I felt some physical relief right away after I was able to clear out my lungs, and start getting the right equipment and right education. For example, I learned that for me, resting when I’m sick isn’t necessarily best, exercise is usually better. And from there, I began the management of my disease.
There’s definitely a mental and physical component to having a chronic illness. My breathing treatments alone are physically demanding and involve a few different components. One, you have multiple medicines to inhale, to loosen the sticky stuff in your lungs. Two, you have to wear a vest that shakes your lungs to further loosen everything. And three, you have to do a variety of exercises to cough it out of your body. Throughout this process, you’re plugged into a wall and can’t talk. In high school my treatments took about 30-45 minutes a day. My lungs have progressively gotten worse but I’ve been able to maintain my lung function, I just have to spend more time on my treatments. So, now I’m hooked up for about 2-3 hours a day.
Yes, this time can be demanding and tiresome, but I have an achieving personality and really like breathing so I’m diligent about it. I think of it like this: “If you don't brush your teeth twice a day, every day, you’re going to get gingivitis and have teeth problems, if you don’t ‘brush’ your lungs every day, you’re going to get sick.” Plus, I’ve come to enjoy this time. During the week, I’m super productive, working on decks, writing emails, Slacking my team. I can do anything that doesn’t involve talking. And pre-COVID, I would get an hour or two of work in before I even got to the office. On the weekend, this has become my “me time,” and I love to spend the time reading.
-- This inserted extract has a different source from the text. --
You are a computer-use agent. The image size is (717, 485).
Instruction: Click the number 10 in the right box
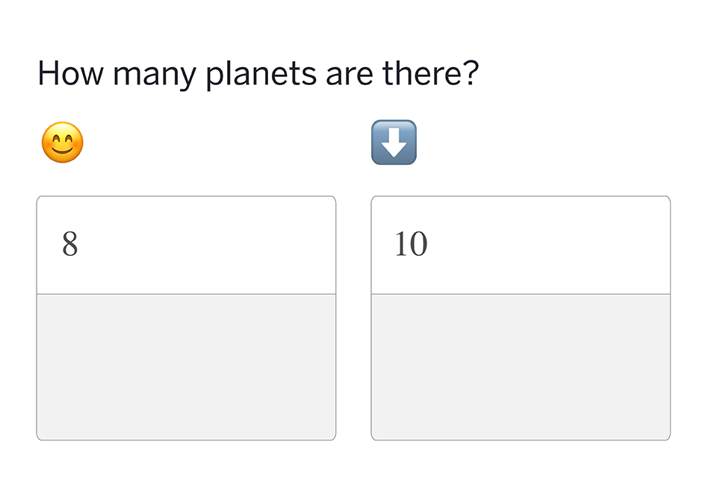point(411,244)
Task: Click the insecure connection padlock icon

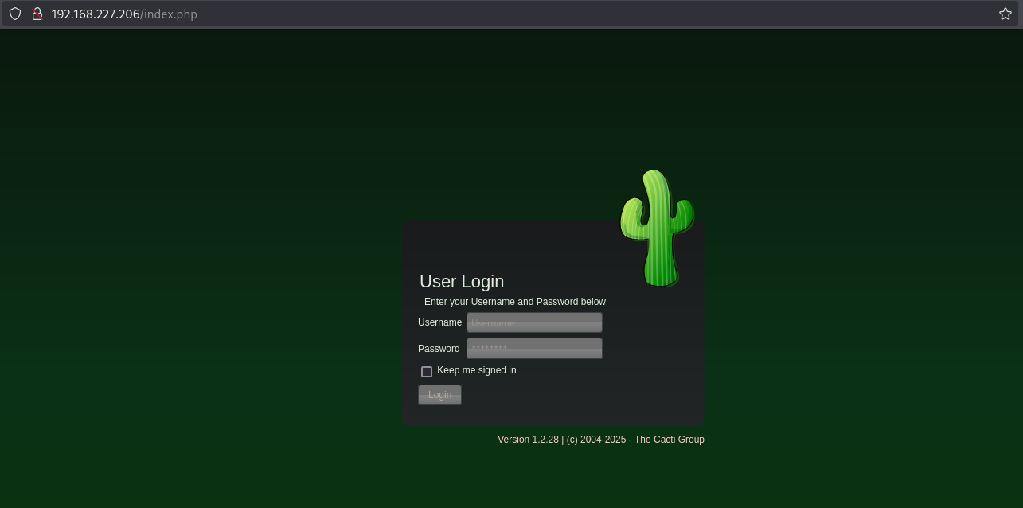Action: tap(36, 14)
Mentally, this disease can be really difficult. About twice a year, I allow myself to just be sad. It is hard. I’m not in denial. Coming to terms with the challenges I’ll face in the future is a process, but I’ve listened to other’s coping stories and I’m ok if I need to be down. Fortunately, I married the best guy in the world who’s understanding and supportive about it all. I’m lucky. So, when something happens and I feel like I need to take a weekend to be sad and tired and wish I didn’t have to do all this, I let myself. And then it kind of goes away. And I come back to finding my silver linings and matching what I personally like to do with what my disease allows me to do.
I know what I do during this “me time” is about to change though, because I am expecting my first child in December! Adding the baby to the picture, meant that we were considering the health of two people at high-risk during this pandemic. It was a lot to get used to, but with CF, you’re always adjusting to new norms. Either you’ve got a new drug to get used to, or you’re a little bit sicker and need to add 10 minutes to your breathing treatment. It’s never the same, so you have to be flexible.
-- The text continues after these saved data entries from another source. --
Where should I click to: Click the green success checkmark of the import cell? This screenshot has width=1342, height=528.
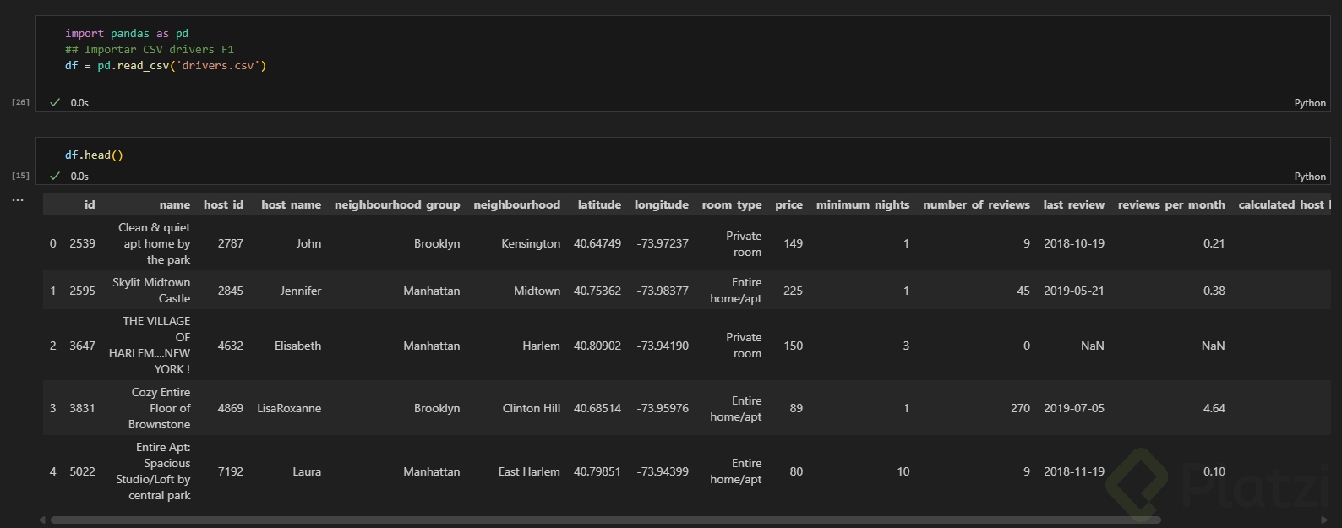click(x=55, y=102)
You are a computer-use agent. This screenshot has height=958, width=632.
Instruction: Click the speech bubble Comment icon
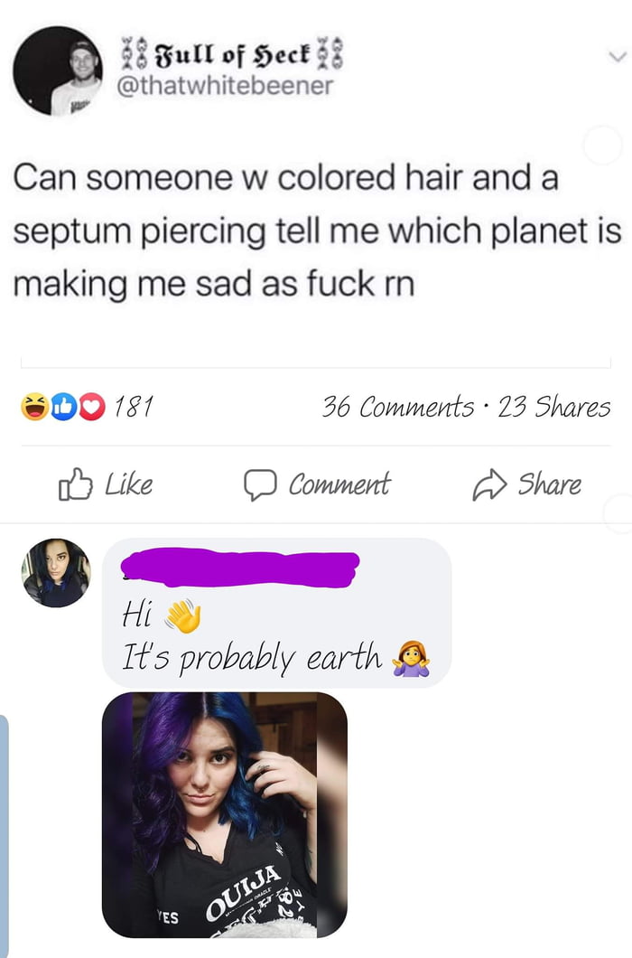click(x=261, y=485)
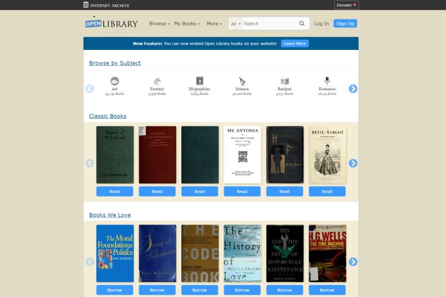Click the search magnifier icon
446x297 pixels.
301,24
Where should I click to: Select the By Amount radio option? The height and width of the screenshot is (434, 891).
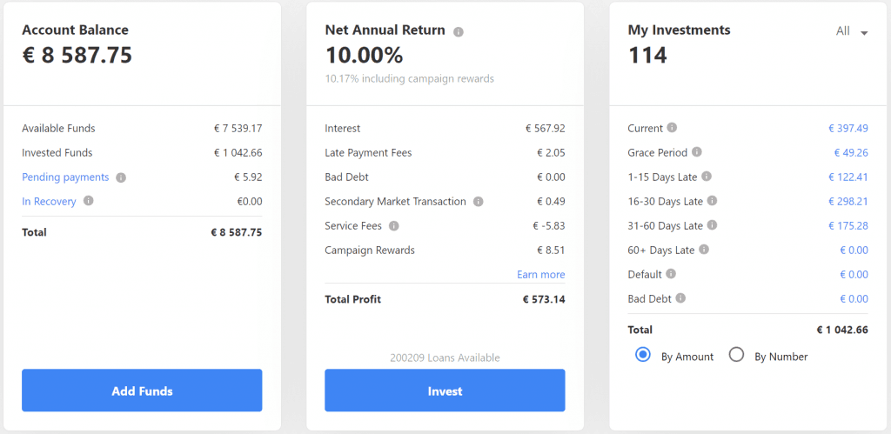tap(644, 355)
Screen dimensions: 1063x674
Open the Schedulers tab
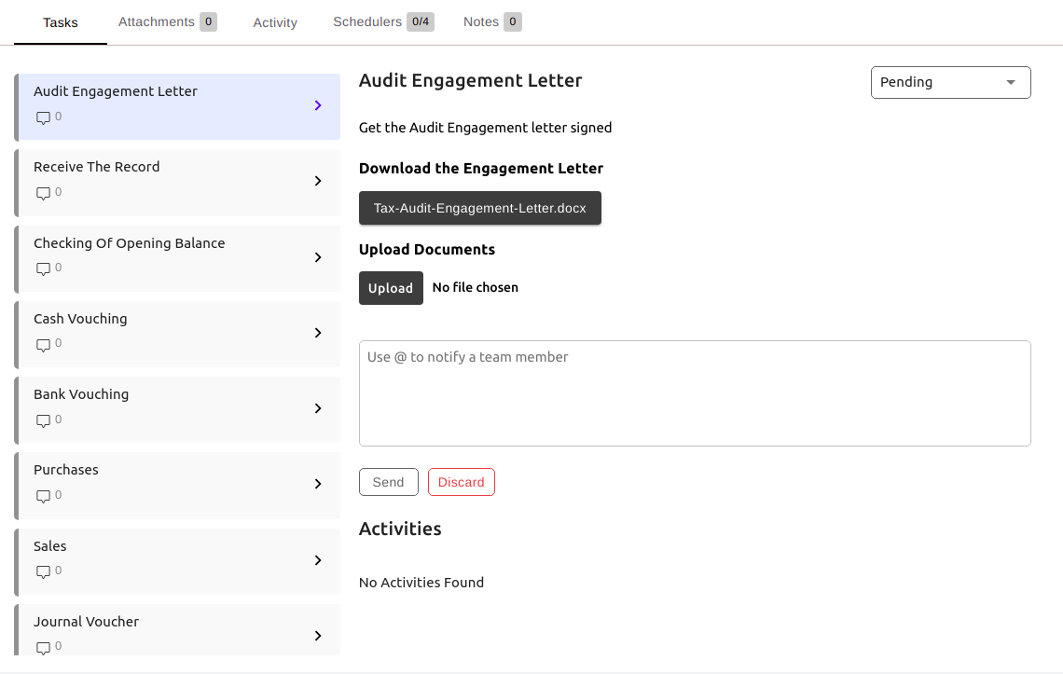[x=383, y=21]
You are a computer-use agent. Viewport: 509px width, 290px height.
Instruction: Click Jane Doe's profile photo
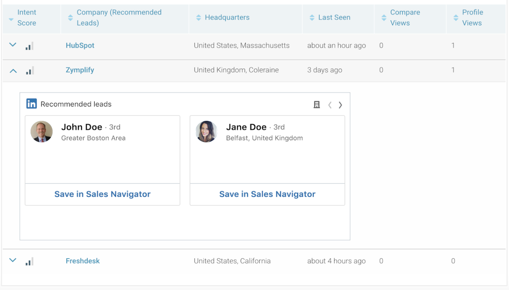207,131
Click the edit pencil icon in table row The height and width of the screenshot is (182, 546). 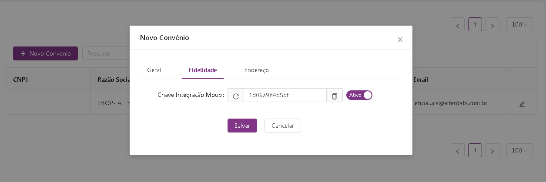522,104
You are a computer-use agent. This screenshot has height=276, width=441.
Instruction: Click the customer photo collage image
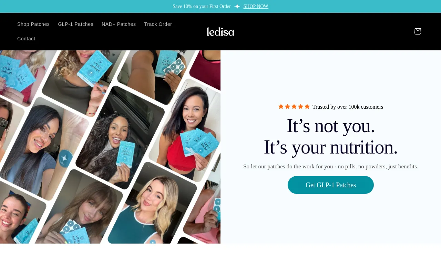pyautogui.click(x=110, y=147)
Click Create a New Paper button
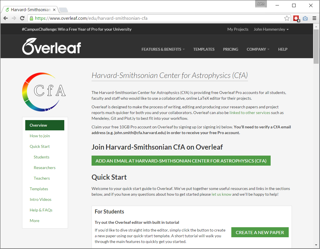 coord(260,232)
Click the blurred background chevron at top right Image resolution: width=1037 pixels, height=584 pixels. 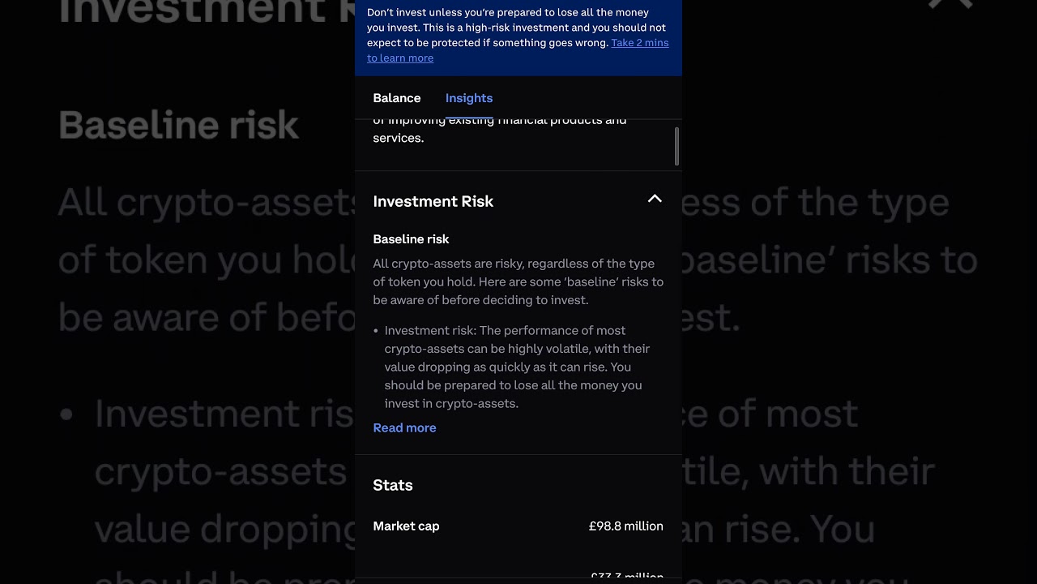(950, 5)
When I turned 32, I heard promises of a drug that would be game-changing for my quality of life, lung capacity, and longevity. On 10/5/2020, at age 37, I was able to start that drug (called Trikafta) and since then my life has drastically improved. I can breathe freely. I can laugh without coughing. I can go on a weekend trip without lugging extra bags of equipment and drugs. I don't have anxiety attacks from not being able to catch my breath. I have gone from doing 8 drugs a day down to 3. I can now manage my disease with only 30min of lung therapy a day. I get to live life differently than I know it.
I cry often these days, expressing grief for what I’ve been through, and how overwhelming it is to have my quality of life improve so drastically. Life is so much more exciting with Trikafta. My life is going to be so much longer with Trikafta. For the first time in 20 years, I wake up knowing that things are going to be okay.